Alastair Cook reflected an “a tough pill to swallow” after England came agonisingly close to Champions Trophy glory at Edgbaston.
A first global 50-over title looked to be heading England’s way when – in a final reduced to a Twenty20 contest following persistent rain – they left themselves needing 20 off 16 balls, with six wickets in hand, to defeat world champions India.
However, Eoin Morgan and Ravi Bopara, who had shared 64, then departed to successive Ishant Sharma deliveries and the hosts came up short on 124 for eight in pursuit of 130.
After seeing his side lose four wickets for three runs, including Jos Buttler for a golden duck, from a position of apparent strength, Cook was understandably downbeat when he addressed the media in his post-match press conference.

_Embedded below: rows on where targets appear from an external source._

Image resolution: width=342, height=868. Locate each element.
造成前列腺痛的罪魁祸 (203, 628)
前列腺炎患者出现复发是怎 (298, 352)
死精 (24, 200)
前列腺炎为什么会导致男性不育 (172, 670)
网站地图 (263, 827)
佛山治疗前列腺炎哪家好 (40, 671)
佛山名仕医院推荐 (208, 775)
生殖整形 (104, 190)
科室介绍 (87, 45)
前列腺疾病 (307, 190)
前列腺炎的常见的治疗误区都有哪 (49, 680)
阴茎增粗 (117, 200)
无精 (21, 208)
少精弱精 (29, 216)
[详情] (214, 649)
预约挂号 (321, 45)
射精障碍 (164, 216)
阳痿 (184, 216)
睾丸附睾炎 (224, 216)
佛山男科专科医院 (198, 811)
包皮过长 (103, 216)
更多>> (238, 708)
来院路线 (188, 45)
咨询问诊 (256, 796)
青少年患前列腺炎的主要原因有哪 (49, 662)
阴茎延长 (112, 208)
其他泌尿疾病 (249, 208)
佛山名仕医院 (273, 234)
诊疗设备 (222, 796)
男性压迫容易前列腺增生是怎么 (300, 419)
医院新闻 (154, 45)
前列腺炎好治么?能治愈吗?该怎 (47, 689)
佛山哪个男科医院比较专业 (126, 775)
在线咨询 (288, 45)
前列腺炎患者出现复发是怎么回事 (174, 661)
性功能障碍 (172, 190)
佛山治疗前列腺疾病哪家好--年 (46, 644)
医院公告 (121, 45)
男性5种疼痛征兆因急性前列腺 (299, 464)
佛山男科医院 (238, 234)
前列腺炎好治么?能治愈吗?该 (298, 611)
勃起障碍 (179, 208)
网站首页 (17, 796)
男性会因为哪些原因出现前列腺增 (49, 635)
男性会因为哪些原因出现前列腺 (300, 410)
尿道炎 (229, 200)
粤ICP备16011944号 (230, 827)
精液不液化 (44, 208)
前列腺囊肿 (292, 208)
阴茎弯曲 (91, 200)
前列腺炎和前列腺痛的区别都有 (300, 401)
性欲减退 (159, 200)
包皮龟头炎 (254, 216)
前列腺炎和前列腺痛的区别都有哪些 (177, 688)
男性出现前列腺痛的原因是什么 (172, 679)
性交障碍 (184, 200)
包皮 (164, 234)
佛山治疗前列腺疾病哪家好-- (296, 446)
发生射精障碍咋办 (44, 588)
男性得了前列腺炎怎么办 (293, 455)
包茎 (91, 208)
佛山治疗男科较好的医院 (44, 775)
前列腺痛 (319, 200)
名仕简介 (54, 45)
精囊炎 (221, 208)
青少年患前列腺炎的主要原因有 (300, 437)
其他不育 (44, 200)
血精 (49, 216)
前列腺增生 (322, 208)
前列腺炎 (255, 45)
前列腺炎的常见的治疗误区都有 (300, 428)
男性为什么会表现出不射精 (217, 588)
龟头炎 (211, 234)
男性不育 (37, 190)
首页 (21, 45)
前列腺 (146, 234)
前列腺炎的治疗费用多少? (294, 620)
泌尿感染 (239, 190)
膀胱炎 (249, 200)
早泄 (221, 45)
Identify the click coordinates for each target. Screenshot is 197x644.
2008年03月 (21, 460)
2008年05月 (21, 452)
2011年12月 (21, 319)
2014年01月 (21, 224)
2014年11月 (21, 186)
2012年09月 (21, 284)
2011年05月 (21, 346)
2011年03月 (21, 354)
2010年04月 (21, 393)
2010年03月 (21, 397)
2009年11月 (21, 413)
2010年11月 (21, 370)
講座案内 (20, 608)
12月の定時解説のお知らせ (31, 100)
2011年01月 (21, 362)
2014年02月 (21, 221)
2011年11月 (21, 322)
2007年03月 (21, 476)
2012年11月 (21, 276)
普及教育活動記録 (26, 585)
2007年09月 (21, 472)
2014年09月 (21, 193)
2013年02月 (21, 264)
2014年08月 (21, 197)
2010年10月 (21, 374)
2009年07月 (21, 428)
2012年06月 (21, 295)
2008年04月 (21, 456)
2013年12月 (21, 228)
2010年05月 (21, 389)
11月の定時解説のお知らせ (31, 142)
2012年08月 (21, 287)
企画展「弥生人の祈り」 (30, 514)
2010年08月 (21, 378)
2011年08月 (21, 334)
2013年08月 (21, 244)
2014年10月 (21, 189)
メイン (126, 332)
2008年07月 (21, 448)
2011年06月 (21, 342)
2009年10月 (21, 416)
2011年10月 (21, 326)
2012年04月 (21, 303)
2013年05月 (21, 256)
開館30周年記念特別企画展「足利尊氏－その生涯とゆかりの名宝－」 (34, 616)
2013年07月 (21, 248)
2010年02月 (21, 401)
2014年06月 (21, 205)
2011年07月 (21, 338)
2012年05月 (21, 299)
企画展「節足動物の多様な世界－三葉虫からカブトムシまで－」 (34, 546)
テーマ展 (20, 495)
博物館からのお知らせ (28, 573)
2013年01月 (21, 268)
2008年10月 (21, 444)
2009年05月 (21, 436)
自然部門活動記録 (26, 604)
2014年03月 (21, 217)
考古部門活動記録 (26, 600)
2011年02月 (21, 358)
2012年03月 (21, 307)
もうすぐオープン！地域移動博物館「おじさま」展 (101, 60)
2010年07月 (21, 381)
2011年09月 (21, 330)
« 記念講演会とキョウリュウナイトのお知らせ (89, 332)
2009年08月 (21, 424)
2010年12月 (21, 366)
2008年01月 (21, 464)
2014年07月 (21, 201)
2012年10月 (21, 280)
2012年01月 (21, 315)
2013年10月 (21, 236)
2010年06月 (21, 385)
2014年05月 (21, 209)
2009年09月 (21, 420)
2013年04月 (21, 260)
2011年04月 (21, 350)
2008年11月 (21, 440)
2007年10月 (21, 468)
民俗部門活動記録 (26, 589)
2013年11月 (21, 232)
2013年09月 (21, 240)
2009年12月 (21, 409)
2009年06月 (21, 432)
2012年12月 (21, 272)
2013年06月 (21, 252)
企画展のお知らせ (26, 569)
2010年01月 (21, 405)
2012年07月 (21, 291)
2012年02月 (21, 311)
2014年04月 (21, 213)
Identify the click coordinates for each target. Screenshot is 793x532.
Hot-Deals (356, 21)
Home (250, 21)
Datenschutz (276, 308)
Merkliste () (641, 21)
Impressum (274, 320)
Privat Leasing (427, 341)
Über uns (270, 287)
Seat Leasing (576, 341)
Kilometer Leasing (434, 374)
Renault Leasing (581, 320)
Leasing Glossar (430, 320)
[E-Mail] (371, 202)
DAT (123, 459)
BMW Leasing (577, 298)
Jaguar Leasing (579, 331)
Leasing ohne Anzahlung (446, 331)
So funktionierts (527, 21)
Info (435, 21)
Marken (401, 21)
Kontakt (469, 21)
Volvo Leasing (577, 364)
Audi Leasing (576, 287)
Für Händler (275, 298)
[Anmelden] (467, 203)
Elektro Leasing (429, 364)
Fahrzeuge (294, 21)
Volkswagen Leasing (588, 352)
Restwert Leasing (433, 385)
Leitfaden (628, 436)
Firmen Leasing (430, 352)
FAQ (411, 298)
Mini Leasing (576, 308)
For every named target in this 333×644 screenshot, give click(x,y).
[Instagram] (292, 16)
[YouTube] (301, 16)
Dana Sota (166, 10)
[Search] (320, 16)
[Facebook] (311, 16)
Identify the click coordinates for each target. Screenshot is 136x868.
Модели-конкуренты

“Clearly from there you would back yourself to win more times than you would lose in that situation, but it shows how quickly games can change in Twenty20 when you lose a couple of wickets,” he reasoned.
“Towards the end, when it’s spinning as much as that, it’s very hard for the new guys coming in. They were always going to find it quite hard to hit those runs.

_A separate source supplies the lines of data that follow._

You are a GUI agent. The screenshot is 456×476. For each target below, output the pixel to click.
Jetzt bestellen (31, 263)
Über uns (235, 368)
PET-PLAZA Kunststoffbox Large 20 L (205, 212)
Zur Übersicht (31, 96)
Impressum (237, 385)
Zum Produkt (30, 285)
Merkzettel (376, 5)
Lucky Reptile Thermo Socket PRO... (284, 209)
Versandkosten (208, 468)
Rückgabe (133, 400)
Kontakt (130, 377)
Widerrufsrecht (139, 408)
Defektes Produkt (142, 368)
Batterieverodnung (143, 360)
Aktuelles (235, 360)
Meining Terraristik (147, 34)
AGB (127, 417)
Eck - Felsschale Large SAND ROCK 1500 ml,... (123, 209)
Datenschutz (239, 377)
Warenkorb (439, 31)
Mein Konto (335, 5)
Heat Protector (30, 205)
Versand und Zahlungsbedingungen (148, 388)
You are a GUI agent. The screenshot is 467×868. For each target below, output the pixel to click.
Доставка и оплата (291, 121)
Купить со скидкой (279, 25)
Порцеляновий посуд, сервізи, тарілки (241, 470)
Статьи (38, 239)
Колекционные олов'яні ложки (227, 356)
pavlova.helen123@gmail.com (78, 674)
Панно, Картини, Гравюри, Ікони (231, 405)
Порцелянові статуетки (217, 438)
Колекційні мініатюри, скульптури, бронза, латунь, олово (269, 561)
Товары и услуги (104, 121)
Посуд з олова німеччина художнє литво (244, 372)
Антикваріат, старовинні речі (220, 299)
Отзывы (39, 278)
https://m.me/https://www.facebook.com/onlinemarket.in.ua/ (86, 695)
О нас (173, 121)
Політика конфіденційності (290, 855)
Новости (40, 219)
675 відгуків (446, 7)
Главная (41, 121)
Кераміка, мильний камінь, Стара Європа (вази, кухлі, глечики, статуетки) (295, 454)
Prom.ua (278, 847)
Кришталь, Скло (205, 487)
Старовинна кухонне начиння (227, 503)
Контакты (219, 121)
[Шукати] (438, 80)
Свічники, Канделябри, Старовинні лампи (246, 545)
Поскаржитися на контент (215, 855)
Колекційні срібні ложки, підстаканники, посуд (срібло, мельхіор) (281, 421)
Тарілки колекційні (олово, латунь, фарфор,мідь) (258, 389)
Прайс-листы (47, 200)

“It’s a tough pill to swallow at the moment. We had high hopes coming into today of achieving something very special.
“Credit to India. I thought they bowled very well on that wicket. Clearly, as a batting unit, we’ll be looking at ourselves going ‘what could we have done better?’”
Although disappointed by the ultimate outcome, England’s skipper took heart from his side’s overall tournament performance.

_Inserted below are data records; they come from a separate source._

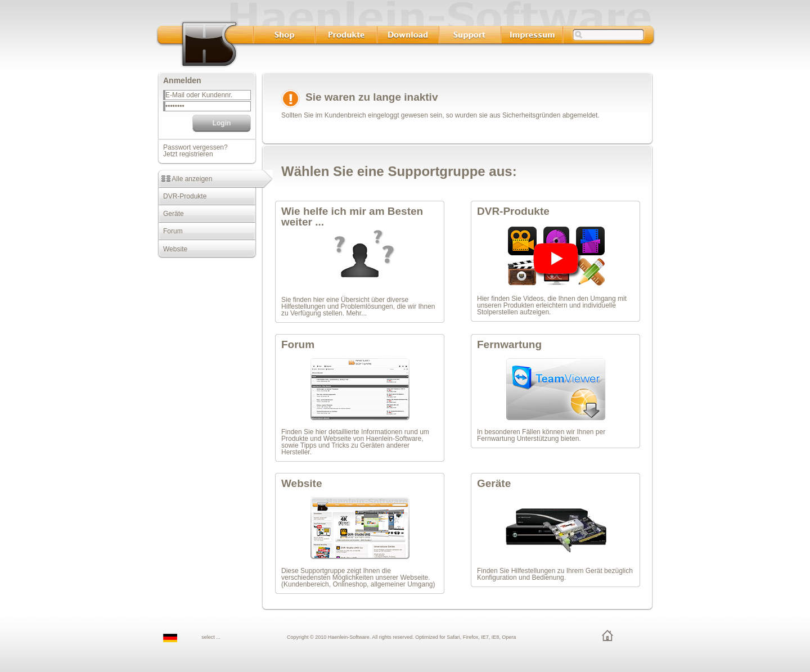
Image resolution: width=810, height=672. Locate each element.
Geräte (170, 214)
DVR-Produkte (182, 196)
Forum (170, 231)
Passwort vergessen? (195, 147)
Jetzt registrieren (188, 154)
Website (172, 249)
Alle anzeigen (184, 179)
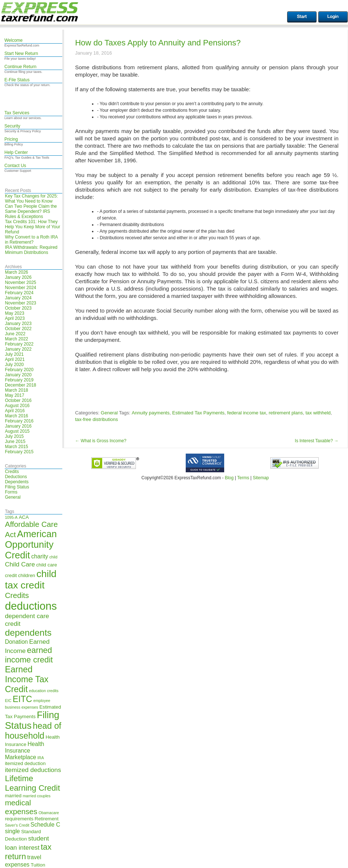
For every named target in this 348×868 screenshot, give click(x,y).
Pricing (11, 139)
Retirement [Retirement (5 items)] (47, 819)
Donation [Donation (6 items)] (16, 642)
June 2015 (15, 442)
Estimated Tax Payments (198, 413)
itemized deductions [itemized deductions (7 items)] (33, 770)
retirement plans (286, 413)
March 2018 (16, 390)
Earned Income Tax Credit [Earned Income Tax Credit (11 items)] (26, 679)
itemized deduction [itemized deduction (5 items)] (25, 763)
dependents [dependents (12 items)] (28, 632)
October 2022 (18, 329)
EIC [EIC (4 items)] (8, 701)
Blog (229, 478)
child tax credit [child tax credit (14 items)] (30, 579)
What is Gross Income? (101, 441)
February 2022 (19, 344)
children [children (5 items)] (26, 575)
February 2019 (19, 380)
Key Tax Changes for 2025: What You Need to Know (31, 199)
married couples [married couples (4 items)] (37, 796)
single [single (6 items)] (12, 831)
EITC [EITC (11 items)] (22, 699)
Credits (12, 472)
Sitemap (261, 478)
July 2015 (14, 436)
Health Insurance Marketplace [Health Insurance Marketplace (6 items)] (24, 750)
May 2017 (14, 395)
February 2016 (19, 421)
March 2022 (16, 339)
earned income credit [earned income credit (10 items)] (29, 655)
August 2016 (17, 406)
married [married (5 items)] (13, 795)
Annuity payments (150, 413)
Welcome (14, 40)
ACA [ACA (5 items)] (23, 517)
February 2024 (19, 293)
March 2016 (16, 416)
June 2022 (15, 334)
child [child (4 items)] (53, 557)
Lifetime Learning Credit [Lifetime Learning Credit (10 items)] (32, 783)
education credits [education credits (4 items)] (44, 691)
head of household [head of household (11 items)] (33, 731)
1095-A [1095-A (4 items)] (11, 517)
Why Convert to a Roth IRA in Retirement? (31, 240)
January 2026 (18, 277)
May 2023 (14, 313)
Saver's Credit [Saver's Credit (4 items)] (17, 825)
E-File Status (17, 80)
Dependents (16, 482)
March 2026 (16, 272)
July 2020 (14, 365)
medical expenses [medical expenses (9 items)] (21, 807)
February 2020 (19, 370)
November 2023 (20, 303)
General (12, 497)
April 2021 (15, 359)
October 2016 (18, 400)
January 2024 (18, 298)
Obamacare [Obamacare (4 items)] (49, 813)
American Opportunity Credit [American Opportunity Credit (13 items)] (31, 544)
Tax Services (17, 113)
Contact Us (15, 166)
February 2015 (19, 452)
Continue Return (20, 67)
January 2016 (18, 426)
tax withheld (318, 413)
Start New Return (21, 53)
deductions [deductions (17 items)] (31, 606)
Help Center (16, 152)
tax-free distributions (96, 419)
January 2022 (18, 349)
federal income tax (247, 413)
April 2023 (15, 318)
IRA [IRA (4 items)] (41, 758)
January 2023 (18, 324)
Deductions (16, 477)
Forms (11, 492)
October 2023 (18, 308)
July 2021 (14, 354)
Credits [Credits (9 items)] (16, 595)
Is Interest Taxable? (316, 441)
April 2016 (15, 411)
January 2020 (18, 375)
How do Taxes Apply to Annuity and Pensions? (158, 43)
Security (12, 126)
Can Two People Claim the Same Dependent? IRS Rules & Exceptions (31, 211)
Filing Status (17, 487)
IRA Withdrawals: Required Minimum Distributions (31, 250)
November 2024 (20, 288)
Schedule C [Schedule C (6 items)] (45, 824)
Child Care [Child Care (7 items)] (20, 564)
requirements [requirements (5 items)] (19, 819)
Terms (243, 478)
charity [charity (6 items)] (40, 556)
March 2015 (16, 447)
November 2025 (20, 282)
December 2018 (20, 385)
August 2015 (17, 431)
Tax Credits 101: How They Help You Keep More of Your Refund (32, 227)
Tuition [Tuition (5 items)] (38, 865)
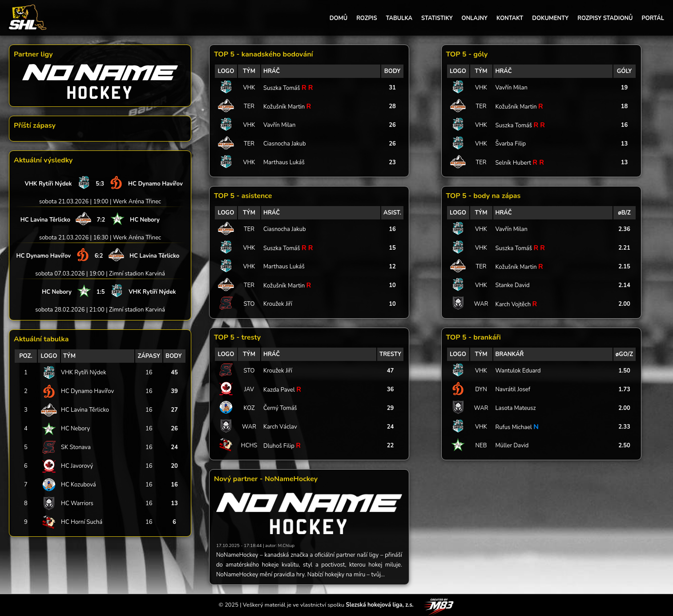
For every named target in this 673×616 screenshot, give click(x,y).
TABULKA (399, 18)
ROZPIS (367, 18)
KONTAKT (510, 18)
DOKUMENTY (550, 18)
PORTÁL (653, 18)
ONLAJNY (475, 18)
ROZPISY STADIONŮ (605, 18)
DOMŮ (339, 18)
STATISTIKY (437, 18)
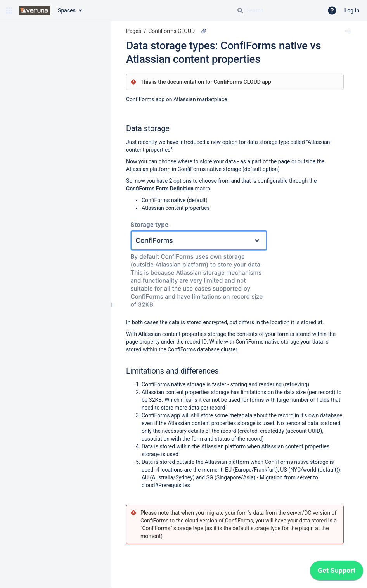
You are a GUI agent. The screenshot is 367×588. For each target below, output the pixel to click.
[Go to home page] (34, 10)
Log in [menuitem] (352, 10)
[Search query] (277, 10)
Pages (133, 31)
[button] (9, 10)
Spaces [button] (67, 10)
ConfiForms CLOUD (171, 31)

Qualification from a challenging group was followed by a thumping last-four victory over South Africa, while there were plenty of positives to be taken from England’s display in the final, not least Bopara’s all-round display.
“Obviously we had a good tournament to get to the final. There are six other teams which would have liked to have been in the situation we were in at the start of the day,” Cook added.
“I’m proud of the way the lads have fought from being under a fair bit of pressure in this tournament.
“Quite a lot of criticism and flak has been thrown our way and yet we got to the final and played some good cricket. We just couldn’t quite get over the line again.”
Elaborating on the efforts of Bopara, who returned 3-20 prior to his innings of 30 from 25 balls, Cook said: “I think he has handled himself really well in this tournament.”
The captain continued: “He’s batted to the situation all the time; he’s bowled pretty well and I thought he was just going to get us over the line today. Unfortunately it wasn’t meant to be.”
Bopara arrived at the crease with England in some trouble at 46 for four.
That was due to Ian Bell being given out stumped off Ravindra Jadeja, a decision Cook disagreed with.
“I thought it was a poor decision,” explained Cook. “I only saw the replay a couple of times, but maybe he (third umpire Bruce Oxenford) saw a different angle than we saw.
“He has made the decision. It’s the umpire’s game and that’s that.”
Cook reserved high praise for the Edgbaston groundstaff, who worked tirelessly throughout the day to ensure the final could take place.
The cut-off time for the fixture was also put back to 8:30pm by the International Cricket Council, ensuring an abandonment that would have seen the trophy shared was avoided.
“I think you’ve got to thank the groundsman and his staff for doing a fantastic job to get us out there, because at least we had the opportunity to win the game,” Cook concluded.
“If you’re sitting here having not played the game, you would always wonder what might have been.”